─── DATA EXTRACTS
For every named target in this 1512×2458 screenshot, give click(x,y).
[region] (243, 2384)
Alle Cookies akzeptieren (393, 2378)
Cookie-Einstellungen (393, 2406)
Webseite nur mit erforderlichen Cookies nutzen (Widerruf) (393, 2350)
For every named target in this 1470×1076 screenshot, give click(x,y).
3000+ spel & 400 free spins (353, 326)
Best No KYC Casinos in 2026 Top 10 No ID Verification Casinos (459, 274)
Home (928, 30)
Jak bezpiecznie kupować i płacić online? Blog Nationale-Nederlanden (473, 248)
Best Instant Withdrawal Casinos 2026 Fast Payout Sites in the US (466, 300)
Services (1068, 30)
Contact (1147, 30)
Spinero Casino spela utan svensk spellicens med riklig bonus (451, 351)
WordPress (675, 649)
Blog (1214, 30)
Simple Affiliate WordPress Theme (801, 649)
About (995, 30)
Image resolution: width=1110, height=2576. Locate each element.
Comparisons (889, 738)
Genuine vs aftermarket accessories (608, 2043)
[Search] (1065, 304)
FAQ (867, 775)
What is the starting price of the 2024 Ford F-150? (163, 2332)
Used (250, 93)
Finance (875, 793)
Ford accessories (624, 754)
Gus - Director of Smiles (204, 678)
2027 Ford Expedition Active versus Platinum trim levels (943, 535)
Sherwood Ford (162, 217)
──────
* **DIRECTIONS FOR THIS TASK**
In the lines above, spot each one that contains the word "click" and copy it.

* **SOLUTION TO THE PROBLEM**
For every named target in this 1512×2458 screenshot, give click(x,y).
For every named target in this 1470×1076 screenshot, give click(x,y).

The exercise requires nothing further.